==== RAW DATA

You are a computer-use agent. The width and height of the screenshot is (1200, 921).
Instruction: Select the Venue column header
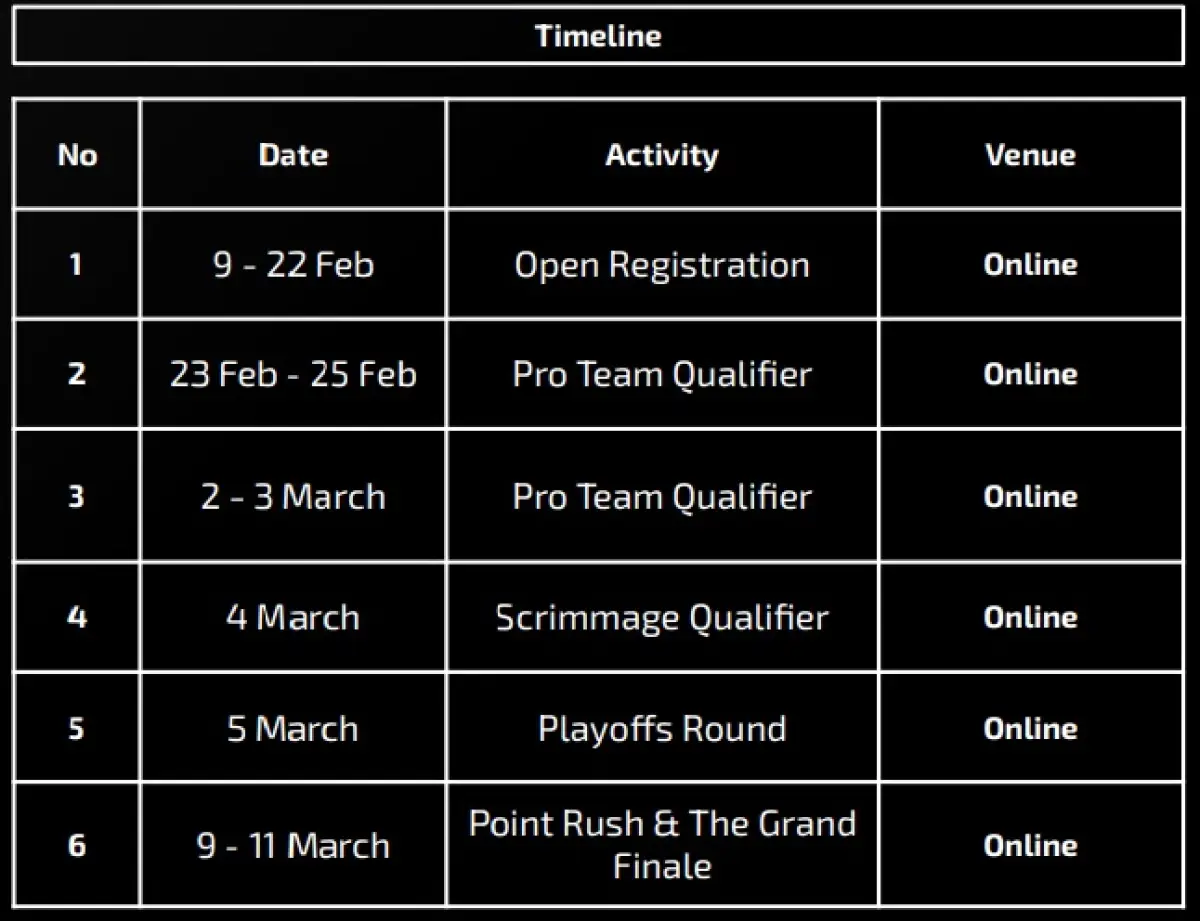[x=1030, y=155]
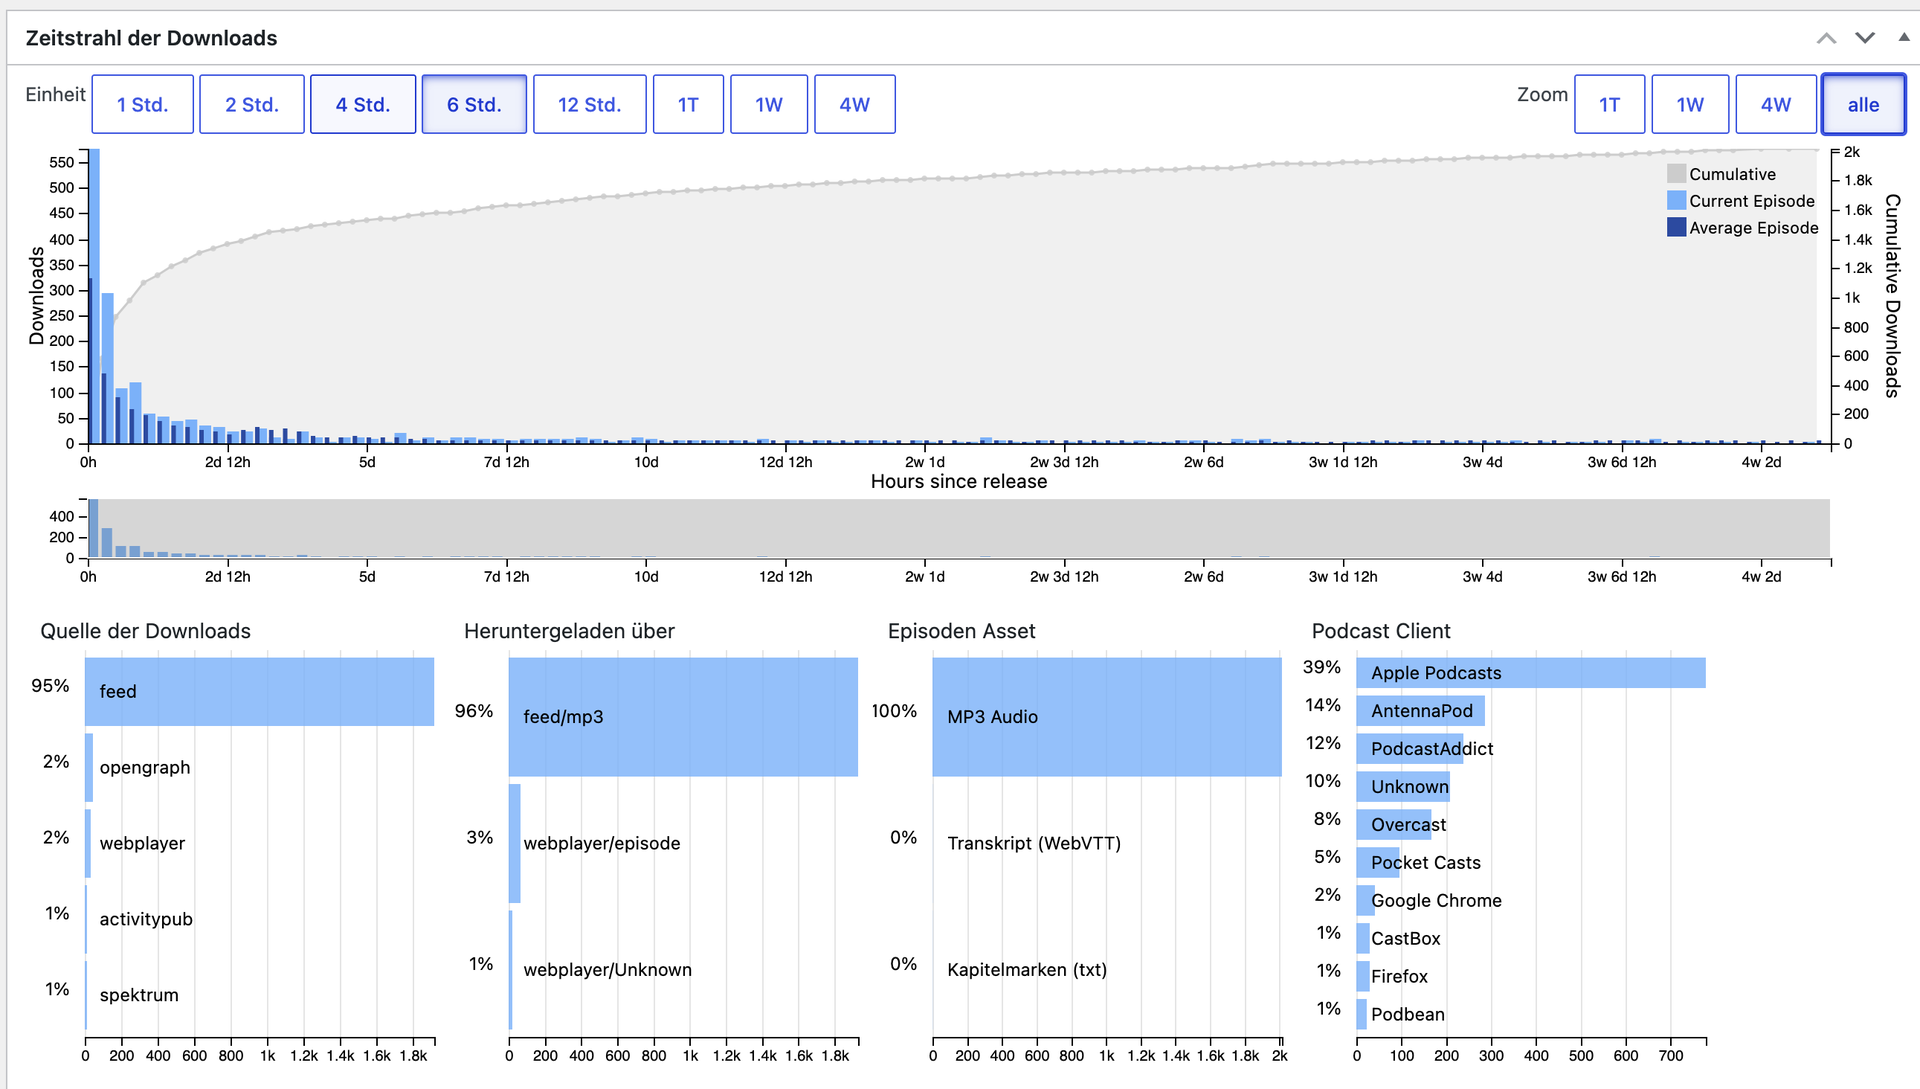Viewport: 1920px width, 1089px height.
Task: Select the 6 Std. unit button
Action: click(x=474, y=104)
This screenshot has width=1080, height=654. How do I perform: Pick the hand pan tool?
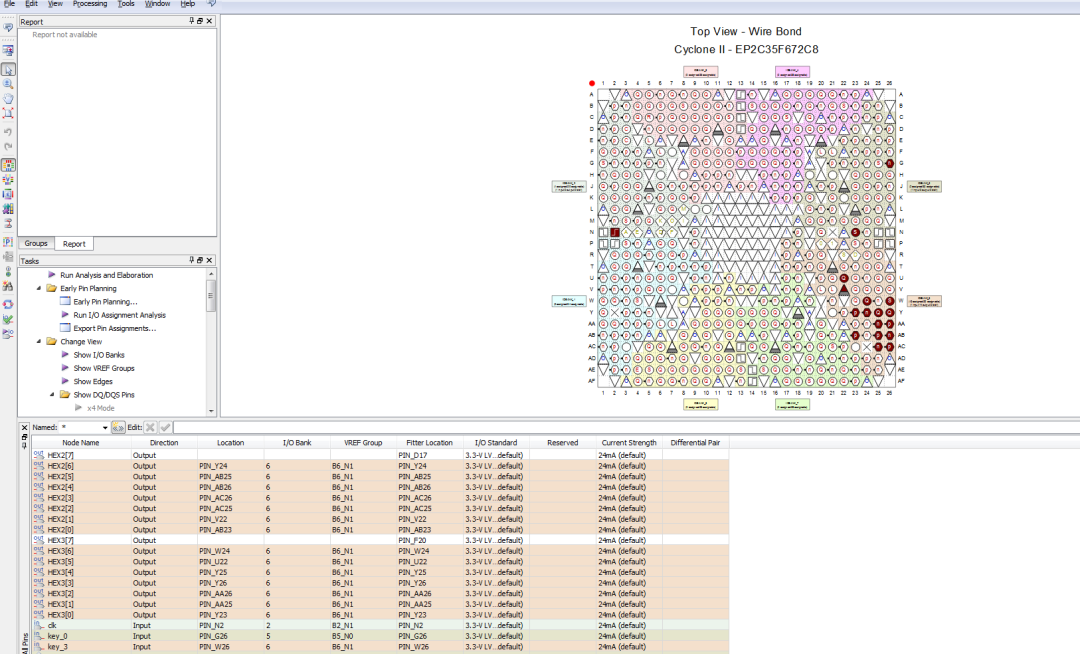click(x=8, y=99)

========
==== RAW DATA

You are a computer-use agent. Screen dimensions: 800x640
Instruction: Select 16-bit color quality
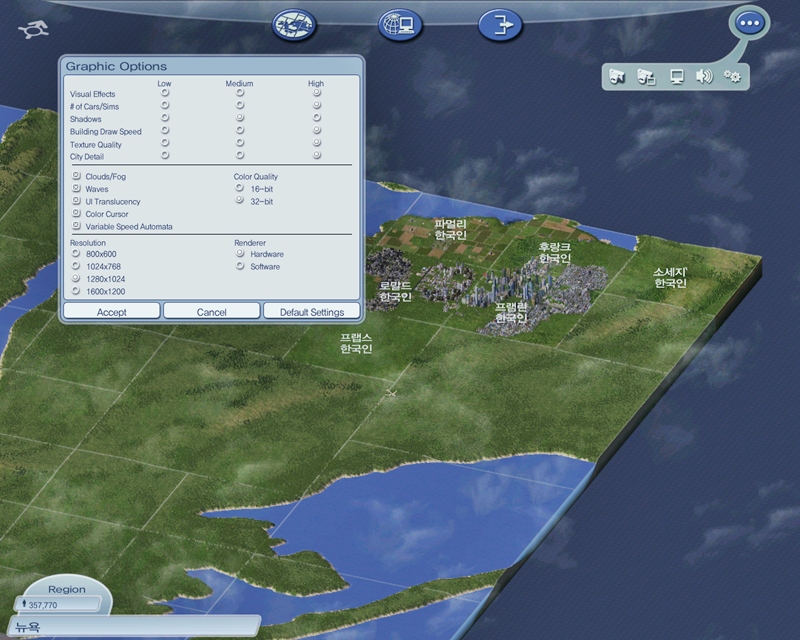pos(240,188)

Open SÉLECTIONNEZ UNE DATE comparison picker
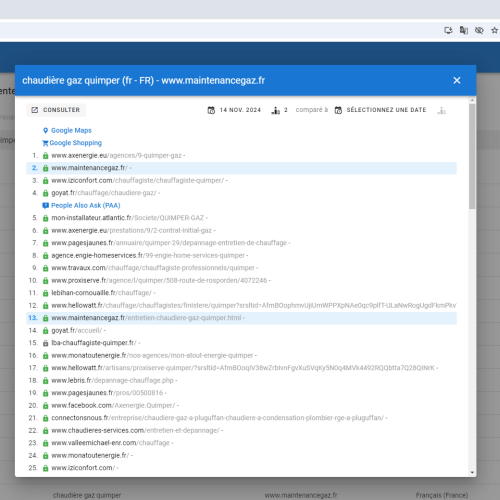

========
==== RAW DATA

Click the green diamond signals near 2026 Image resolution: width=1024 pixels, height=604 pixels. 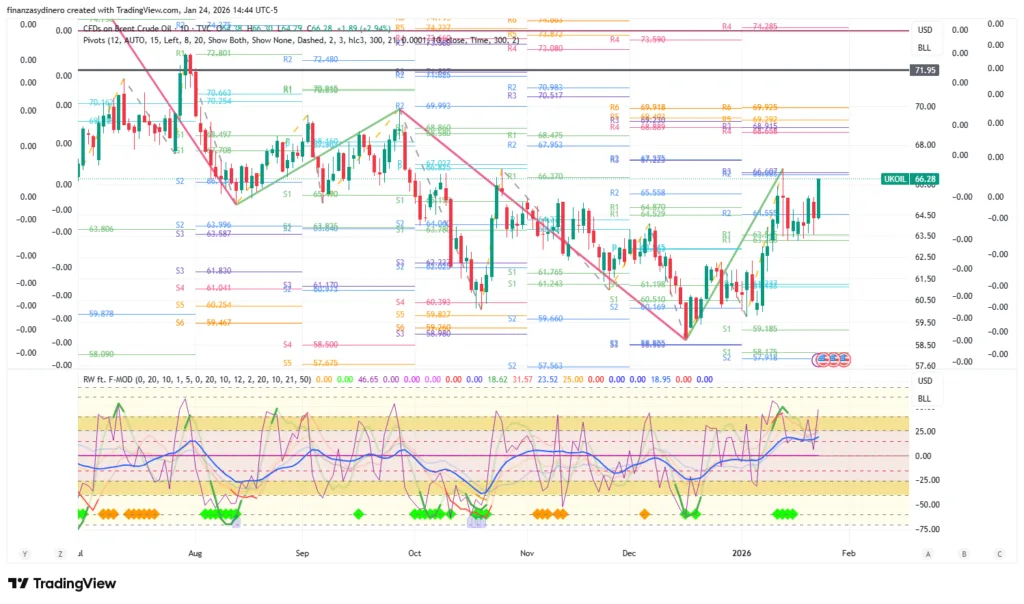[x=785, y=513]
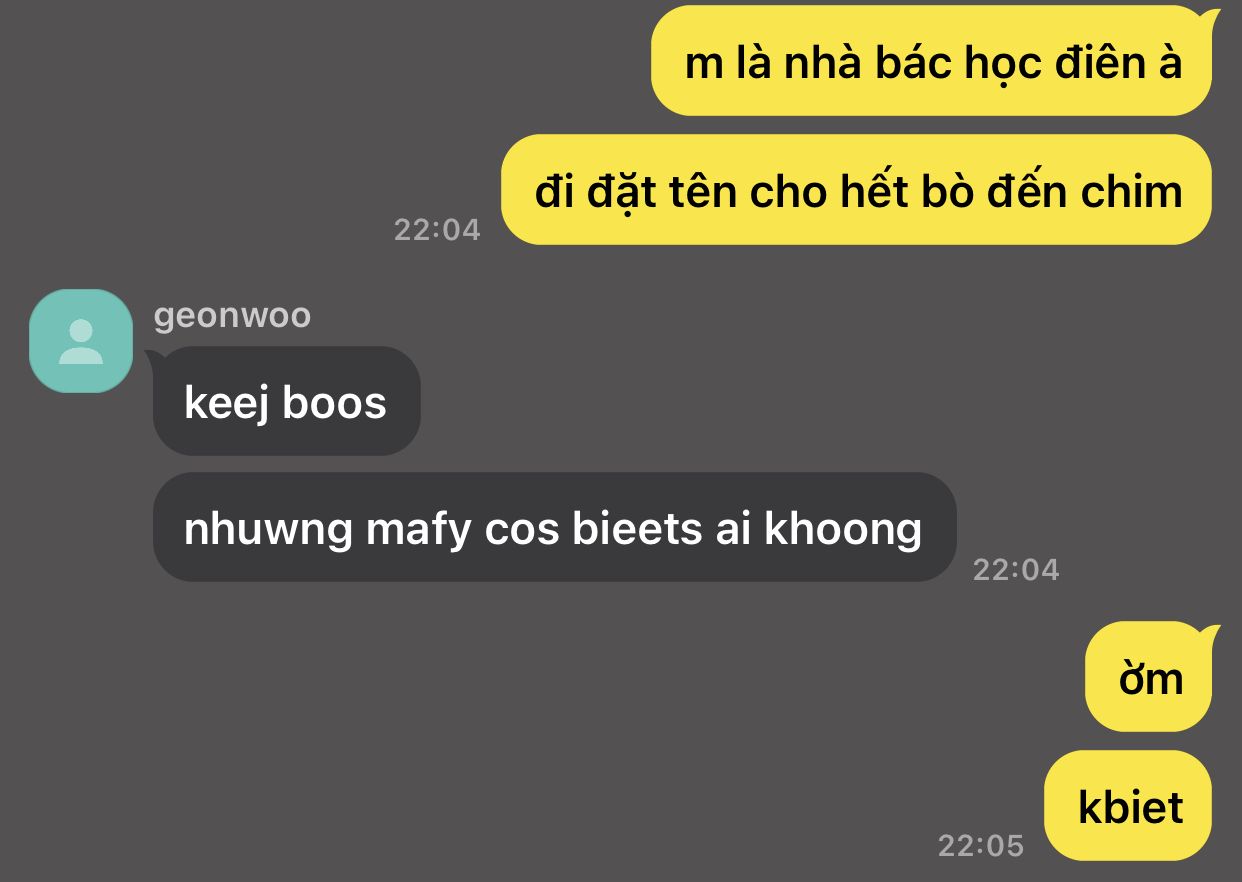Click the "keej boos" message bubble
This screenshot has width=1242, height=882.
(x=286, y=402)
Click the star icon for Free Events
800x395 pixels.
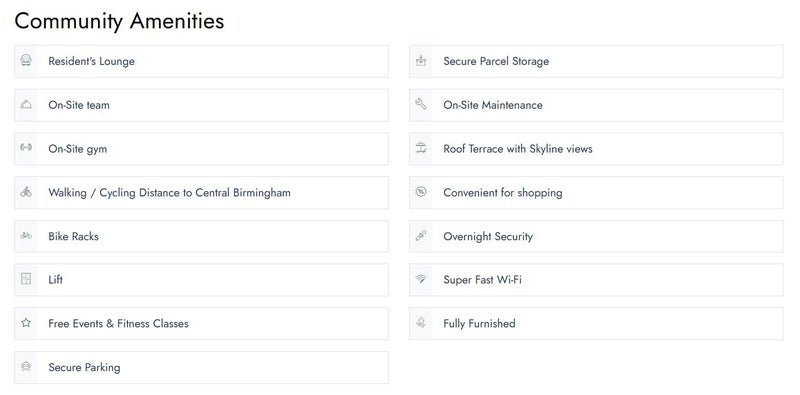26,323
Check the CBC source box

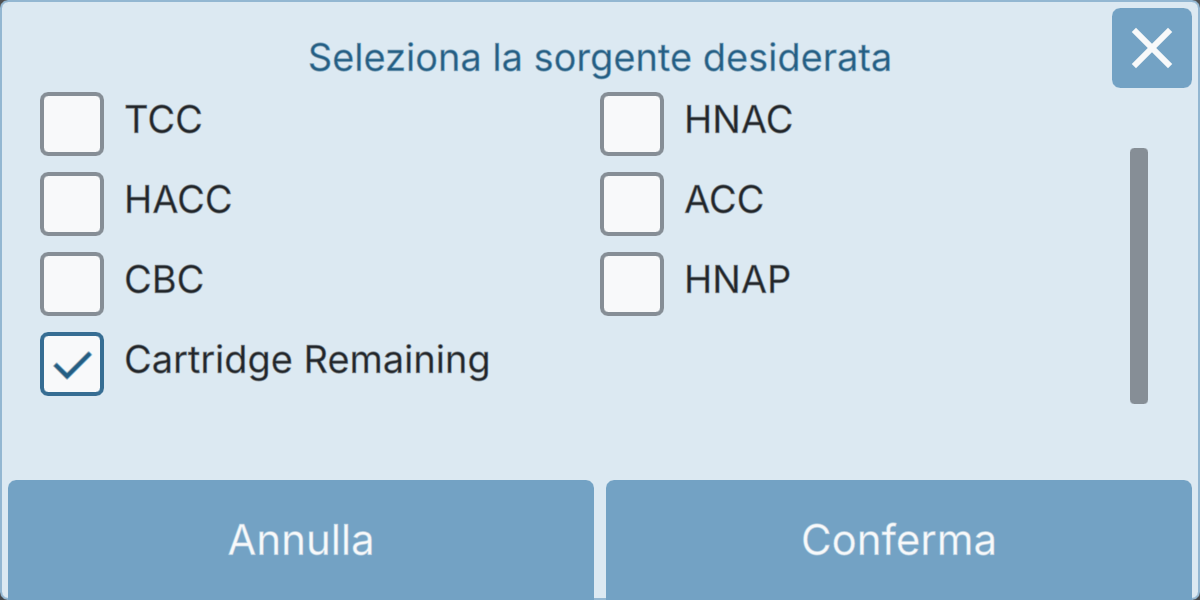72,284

========

■ THE PROBLEM ■
Working from the material above, tally how many lines hold the string "agent". The number is all that is needed.

■ RESULT FOR THIS EXERCISE ■
2